### Page extract:
--------------------
But what was really shocking was that the teenagers in the live studio audience at MTV, assembled to mourn the season's passing, were all tearing up. "I feel like I got to know them, so it was [breaking down] kind of emotional!" I don't know who I feel more sorry for, the emotionally impoverished teens of "Laguna Beach" or their emotionally impoverished fans.

Maybe John and Andre of "Random 1" should consider driving their truck down to Laguna and saving some of those empty-headed teens from themselves. They'd better act fast, before "Laguna" star LC launches her spinoff "The Hills," in which she moves to Hollywood and befriends a brand-new gaggle of pretty, pampered half-wits but acts like it's a huge departure from her life so far.

Smells like teen something or other
Do I sound bitter? Maybe I've been watching too much "Veronica Mars." Veronica makes bitter look really alluring. But keep in mind, she lives in a town not unlike Laguna Beach -- only it's fictional, inhabited by tasty, clever faux teens that are far more tempting to the palate than real teenagers, who are disturbing and repugnant.
--------------------
### Given data:
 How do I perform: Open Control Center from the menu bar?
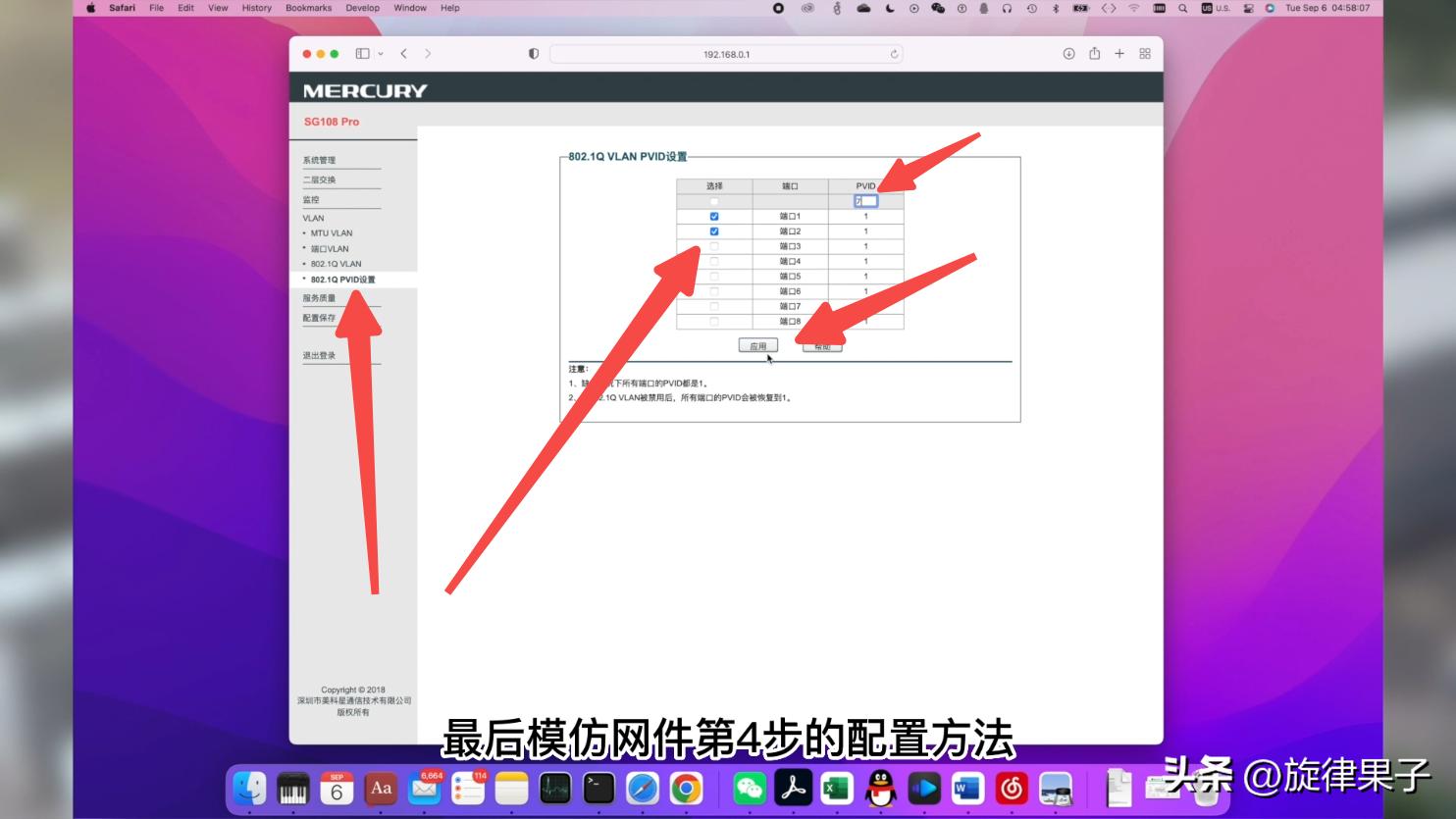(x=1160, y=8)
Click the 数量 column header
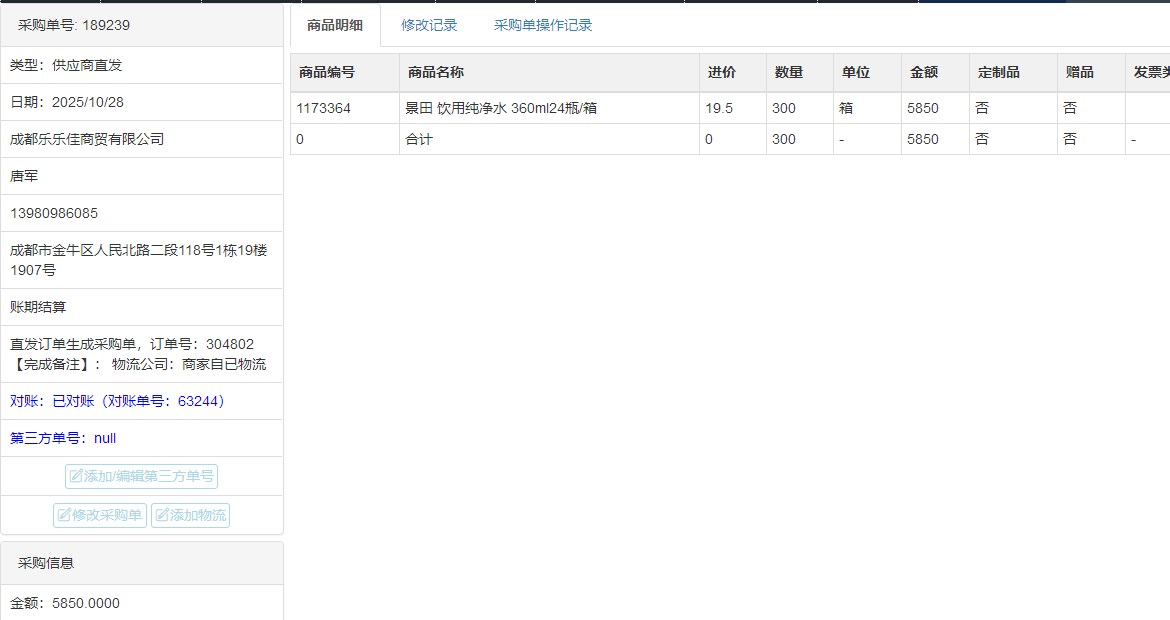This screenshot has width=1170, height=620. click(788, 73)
--------------------
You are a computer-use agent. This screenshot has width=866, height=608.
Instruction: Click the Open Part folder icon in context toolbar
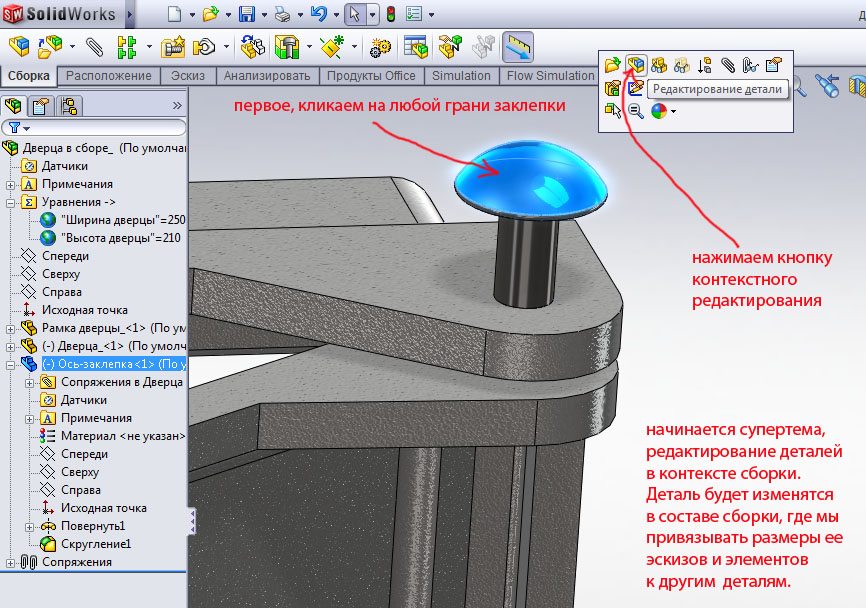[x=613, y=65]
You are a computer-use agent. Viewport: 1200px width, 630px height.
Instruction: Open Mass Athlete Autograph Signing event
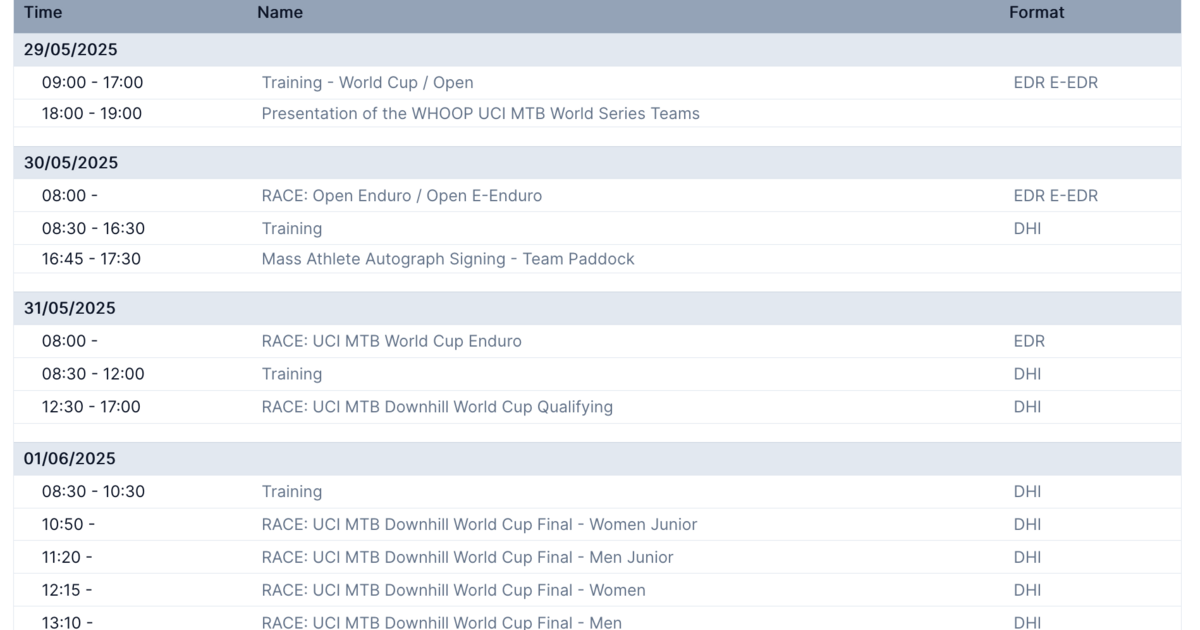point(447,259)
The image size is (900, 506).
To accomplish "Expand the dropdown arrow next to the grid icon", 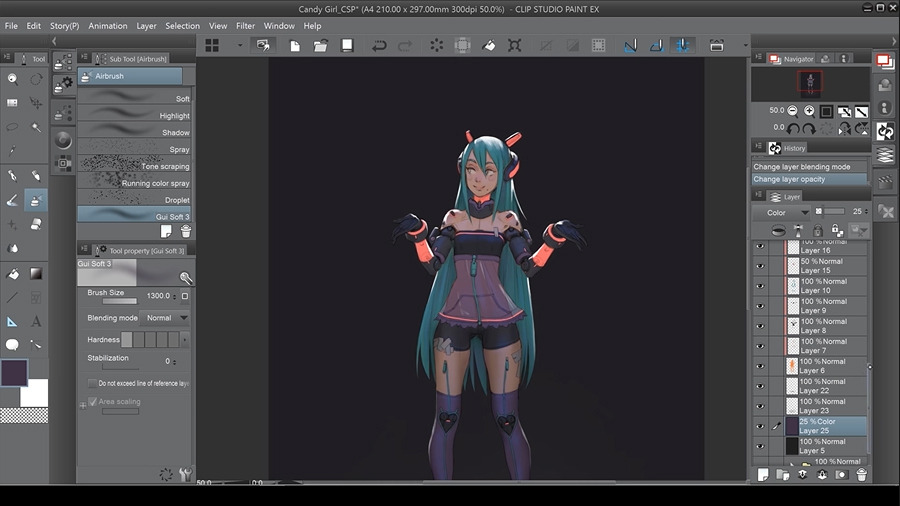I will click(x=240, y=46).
--------------------
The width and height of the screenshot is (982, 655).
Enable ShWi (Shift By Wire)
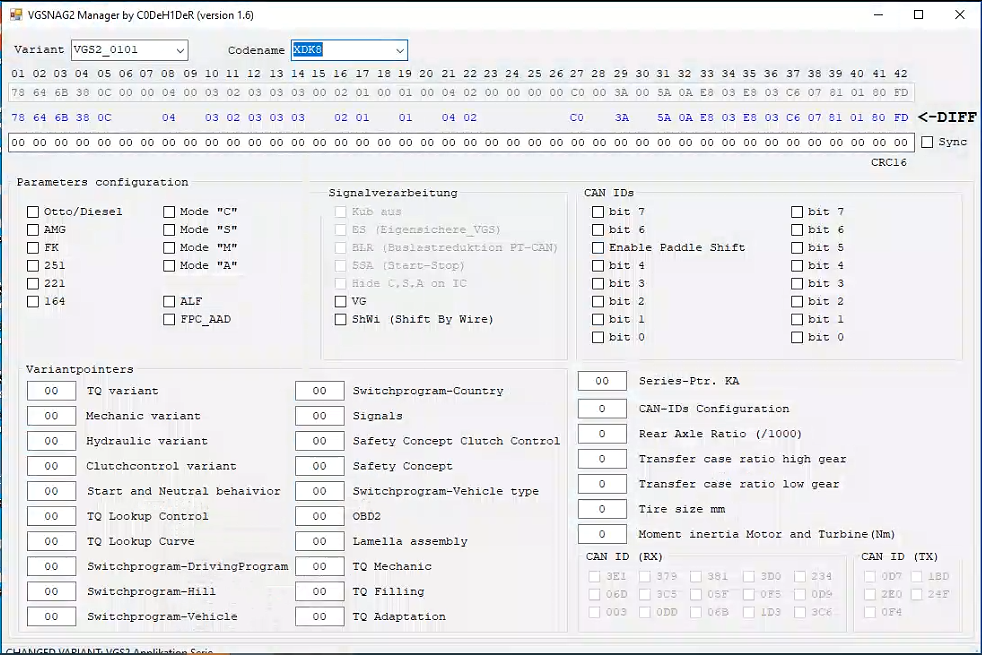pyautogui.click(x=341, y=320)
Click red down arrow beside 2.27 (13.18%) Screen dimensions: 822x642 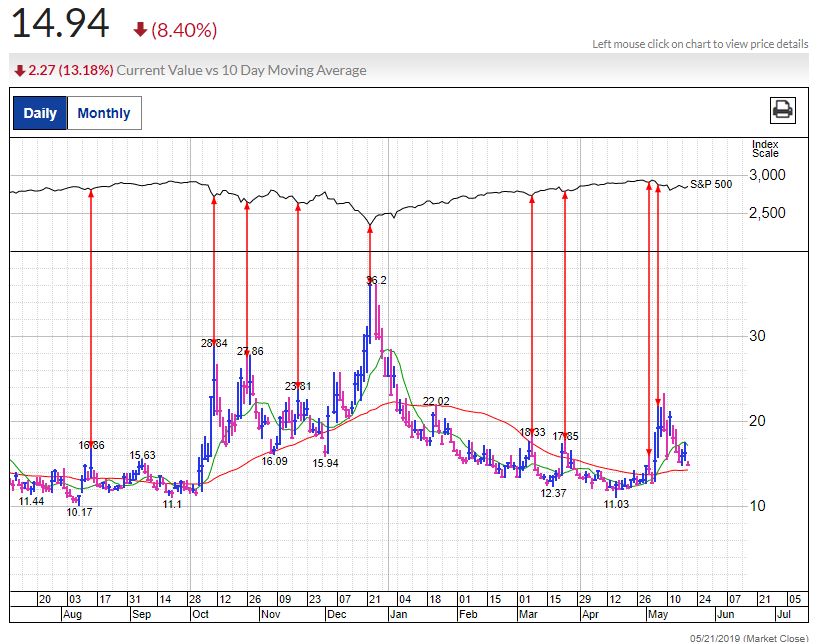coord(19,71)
--------------------
### Instruction:
Rewrite the passage on "Laguna Beach", starting with "But what was" and going on through "life so far.", swapping "truck" for "van".

### Solution for this problem:
But what was really shocking was that the teenagers in the live studio audience at MTV, assembled to mourn the season's passing, were all tearing up. "I feel like I got to know them, so it was [breaking down] kind of emotional!" I don't know who I feel more sorry for, the emotionally impoverished teens of "Laguna Beach" or their emotionally impoverished fans.

Maybe John and Andre of "Random 1" should consider driving their van down to Laguna and saving some of those empty-headed teens from themselves. They'd better act fast, before "Laguna" star LC launches her spinoff "The Hills," in which she moves to Hollywood and befriends a brand-new gaggle of pretty, pampered half-wits but acts like it's a huge departure from her life so far.